Tesco CEO Sir Terry Leahy supports minimum price

Tesco CEO Sir Terry Leahy supports minimum price

The UK's largest supermarket chain, Tesco, has publicly backed a minimum price for alcoholic drinks after the country's new Government promised a tougher approach to harmful drinking.

Tesco "stands ready" to support a base price on drinks should the newly elected Coalition Government decide to pursue that policy, the retailer announced today (21 May).

Sources at the company have briefed privately that the group would acquiesce to any minimum pricing system, but this is the first time any of the big four multiple retailers in the UK have publicly backed the policy. Several brewers are also known to be in favour, as is a large proportion of the on-trade.
  
Tesco's announcement followed the Government's statement yesterday that it intends to ban alcohol sales at 'below cost' in order to reduce access to cheap drinks.
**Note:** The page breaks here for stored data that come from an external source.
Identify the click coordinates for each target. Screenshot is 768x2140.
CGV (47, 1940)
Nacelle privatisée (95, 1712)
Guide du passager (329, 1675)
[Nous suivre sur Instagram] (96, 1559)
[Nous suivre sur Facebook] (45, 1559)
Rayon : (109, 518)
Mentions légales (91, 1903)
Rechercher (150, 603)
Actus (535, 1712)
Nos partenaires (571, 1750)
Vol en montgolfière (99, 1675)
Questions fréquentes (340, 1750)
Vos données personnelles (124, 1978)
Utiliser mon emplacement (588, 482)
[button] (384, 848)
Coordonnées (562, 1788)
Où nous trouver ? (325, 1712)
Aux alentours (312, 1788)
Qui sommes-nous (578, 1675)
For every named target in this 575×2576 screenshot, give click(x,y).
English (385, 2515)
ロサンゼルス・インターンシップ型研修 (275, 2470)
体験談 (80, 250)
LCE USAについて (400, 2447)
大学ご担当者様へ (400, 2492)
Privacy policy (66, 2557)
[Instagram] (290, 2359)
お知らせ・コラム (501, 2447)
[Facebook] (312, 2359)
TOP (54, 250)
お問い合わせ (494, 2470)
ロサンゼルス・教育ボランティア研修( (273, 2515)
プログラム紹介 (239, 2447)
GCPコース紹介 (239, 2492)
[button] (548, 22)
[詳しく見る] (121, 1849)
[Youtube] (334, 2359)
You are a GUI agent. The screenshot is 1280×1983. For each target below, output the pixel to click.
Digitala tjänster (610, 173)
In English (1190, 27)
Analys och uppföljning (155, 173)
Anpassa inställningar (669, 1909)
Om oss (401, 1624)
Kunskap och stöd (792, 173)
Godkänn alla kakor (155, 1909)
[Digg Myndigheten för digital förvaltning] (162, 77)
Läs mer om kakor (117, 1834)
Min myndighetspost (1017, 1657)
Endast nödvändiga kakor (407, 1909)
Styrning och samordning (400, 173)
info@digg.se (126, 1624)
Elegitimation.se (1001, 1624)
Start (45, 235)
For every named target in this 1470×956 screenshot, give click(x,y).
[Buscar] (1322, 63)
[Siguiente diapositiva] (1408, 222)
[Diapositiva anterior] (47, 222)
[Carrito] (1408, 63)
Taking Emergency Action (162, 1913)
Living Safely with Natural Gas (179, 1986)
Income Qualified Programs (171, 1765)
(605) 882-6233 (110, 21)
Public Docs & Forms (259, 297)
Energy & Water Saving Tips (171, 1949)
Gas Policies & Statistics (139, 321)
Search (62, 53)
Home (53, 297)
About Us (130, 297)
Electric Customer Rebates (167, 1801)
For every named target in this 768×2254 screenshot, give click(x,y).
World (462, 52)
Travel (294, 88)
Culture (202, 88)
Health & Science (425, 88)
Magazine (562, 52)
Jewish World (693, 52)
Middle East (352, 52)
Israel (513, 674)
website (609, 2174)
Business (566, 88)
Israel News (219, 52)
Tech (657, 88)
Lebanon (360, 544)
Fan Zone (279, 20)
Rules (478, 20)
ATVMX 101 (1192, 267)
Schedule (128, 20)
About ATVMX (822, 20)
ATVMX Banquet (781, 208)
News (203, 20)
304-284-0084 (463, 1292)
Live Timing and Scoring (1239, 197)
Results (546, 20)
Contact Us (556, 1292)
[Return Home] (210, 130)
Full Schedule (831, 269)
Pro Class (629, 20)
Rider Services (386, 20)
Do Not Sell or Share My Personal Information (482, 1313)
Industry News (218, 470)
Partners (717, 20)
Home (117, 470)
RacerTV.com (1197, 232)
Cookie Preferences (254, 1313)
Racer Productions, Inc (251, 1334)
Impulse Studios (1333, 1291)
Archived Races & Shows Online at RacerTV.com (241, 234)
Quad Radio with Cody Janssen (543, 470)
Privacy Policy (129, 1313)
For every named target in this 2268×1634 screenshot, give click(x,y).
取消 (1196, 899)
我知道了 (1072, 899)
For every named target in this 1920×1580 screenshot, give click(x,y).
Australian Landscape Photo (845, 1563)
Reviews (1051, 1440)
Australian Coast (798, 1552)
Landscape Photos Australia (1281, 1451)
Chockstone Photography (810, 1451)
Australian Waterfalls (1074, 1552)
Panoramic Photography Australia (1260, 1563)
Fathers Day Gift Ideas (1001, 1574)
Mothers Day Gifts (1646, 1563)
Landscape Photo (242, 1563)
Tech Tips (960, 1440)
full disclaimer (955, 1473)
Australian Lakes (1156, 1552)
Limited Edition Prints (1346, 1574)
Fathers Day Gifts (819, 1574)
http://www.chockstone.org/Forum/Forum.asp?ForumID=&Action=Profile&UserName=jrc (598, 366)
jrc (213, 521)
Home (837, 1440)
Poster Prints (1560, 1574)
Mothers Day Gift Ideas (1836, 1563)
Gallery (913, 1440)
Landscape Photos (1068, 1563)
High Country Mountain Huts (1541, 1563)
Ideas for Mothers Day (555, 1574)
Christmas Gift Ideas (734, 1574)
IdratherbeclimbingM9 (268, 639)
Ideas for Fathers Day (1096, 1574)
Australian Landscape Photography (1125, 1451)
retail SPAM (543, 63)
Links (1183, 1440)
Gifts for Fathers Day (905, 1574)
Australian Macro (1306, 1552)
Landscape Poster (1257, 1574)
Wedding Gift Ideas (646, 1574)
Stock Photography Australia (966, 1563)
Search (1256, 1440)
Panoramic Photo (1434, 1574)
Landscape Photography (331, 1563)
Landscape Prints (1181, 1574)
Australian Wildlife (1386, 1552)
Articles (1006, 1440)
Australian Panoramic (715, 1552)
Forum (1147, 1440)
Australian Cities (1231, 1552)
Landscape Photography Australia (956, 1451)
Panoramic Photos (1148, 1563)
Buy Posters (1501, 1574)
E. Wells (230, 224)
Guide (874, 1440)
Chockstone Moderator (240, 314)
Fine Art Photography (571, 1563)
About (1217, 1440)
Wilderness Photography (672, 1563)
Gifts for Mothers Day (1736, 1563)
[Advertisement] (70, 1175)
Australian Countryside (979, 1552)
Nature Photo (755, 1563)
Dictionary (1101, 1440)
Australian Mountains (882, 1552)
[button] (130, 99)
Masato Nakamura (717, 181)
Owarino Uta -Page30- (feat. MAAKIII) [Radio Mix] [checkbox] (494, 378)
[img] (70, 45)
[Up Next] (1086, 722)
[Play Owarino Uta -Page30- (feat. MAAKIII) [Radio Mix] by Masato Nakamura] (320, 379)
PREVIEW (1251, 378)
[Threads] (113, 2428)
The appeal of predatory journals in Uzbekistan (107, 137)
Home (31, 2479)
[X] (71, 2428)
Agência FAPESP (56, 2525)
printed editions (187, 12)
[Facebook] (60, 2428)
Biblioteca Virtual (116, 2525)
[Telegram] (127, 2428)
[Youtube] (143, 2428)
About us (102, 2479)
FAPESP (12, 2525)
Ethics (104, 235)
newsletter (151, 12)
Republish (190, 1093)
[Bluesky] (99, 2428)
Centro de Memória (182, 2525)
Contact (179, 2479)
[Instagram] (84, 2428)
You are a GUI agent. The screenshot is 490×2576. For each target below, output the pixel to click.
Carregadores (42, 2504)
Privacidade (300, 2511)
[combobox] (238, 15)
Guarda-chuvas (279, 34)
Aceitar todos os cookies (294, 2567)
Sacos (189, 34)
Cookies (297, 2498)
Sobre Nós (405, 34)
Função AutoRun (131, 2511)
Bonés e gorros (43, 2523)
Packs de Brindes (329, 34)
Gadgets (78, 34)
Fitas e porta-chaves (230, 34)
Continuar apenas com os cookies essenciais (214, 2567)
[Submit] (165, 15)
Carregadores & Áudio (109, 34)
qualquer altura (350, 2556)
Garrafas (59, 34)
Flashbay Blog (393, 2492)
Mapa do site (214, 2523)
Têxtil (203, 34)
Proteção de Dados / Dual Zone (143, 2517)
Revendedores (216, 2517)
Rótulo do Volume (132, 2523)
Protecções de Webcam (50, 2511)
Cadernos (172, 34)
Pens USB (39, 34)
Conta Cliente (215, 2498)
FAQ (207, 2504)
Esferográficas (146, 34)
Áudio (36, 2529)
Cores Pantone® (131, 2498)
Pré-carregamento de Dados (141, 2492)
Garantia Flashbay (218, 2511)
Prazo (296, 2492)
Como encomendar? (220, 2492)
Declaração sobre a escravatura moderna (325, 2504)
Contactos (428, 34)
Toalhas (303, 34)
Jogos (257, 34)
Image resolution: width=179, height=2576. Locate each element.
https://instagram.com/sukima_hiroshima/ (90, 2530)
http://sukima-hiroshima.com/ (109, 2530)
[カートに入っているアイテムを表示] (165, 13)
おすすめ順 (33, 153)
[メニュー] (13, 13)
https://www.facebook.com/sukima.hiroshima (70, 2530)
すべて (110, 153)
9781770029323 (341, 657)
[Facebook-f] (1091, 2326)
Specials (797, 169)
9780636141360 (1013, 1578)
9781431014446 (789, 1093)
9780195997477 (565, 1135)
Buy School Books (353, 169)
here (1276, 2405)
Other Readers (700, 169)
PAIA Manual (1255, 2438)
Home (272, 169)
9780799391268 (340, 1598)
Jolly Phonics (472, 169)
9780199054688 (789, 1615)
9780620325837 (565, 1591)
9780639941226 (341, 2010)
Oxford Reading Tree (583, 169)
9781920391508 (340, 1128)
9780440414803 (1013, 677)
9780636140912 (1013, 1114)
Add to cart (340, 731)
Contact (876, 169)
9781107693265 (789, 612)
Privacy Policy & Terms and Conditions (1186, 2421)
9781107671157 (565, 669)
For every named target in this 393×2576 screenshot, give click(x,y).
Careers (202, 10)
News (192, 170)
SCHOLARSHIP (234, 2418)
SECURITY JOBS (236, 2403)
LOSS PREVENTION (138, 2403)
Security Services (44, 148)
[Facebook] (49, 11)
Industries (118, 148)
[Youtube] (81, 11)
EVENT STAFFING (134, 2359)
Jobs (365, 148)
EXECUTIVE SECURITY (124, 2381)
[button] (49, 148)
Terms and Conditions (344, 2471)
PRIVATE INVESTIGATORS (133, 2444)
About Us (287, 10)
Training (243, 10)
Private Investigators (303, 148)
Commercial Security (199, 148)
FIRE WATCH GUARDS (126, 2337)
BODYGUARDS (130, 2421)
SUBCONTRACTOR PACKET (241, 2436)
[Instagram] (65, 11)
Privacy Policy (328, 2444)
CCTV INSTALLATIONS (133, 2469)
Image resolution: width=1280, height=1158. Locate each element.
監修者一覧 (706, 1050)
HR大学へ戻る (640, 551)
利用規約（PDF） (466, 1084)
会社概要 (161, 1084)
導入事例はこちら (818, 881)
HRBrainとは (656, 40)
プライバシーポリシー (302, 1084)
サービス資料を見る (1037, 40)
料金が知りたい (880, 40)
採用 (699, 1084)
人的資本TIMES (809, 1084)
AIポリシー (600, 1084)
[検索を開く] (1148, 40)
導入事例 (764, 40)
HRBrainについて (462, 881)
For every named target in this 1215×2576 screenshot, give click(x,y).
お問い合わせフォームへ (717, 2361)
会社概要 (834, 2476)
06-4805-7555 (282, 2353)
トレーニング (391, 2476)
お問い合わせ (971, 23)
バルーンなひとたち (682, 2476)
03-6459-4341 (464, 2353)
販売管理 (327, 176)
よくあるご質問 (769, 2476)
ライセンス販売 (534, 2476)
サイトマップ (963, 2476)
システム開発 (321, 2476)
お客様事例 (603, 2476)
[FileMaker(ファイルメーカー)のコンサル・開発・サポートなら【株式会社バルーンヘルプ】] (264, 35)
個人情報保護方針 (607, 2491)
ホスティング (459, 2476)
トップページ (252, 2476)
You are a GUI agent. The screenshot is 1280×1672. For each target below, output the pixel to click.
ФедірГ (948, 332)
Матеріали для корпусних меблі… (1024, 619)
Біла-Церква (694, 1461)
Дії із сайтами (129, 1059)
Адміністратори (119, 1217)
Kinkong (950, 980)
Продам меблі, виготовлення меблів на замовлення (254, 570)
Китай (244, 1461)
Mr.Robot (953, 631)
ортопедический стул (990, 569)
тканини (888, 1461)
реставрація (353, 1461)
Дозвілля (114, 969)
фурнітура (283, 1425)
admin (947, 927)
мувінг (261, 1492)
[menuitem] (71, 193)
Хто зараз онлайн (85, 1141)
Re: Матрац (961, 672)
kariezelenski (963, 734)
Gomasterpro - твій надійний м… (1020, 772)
The new Conservative-Liberal Democrat administration said it would also "overhaul the Licensing Act" and "review alcohol taxation and pricing to ensure it tackles binge drinking without unfairly penalising responsible drinkers, pubs and important local industries".

Trade body the the Wine & Spirit Trade Association immediately backed the Government's plan to ban below cost alcohol sales, albeit with a specific model in mind. 

"The WSTA supports a ban on selling alcohol below the level of duty plus VAT on the basis that these are both consumer taxes and therefore the cost should be passed on to the consumer," said WSTA's CEO, Jeremy Beadles.

But, he stopped short of endorsing minimum pricing and added: "We do not believe that alcohol pricing and taxation provide the solution to alcohol misuse. What's needed is education and rigorous enforcement of laws to address misuse and related anti-social behaviour."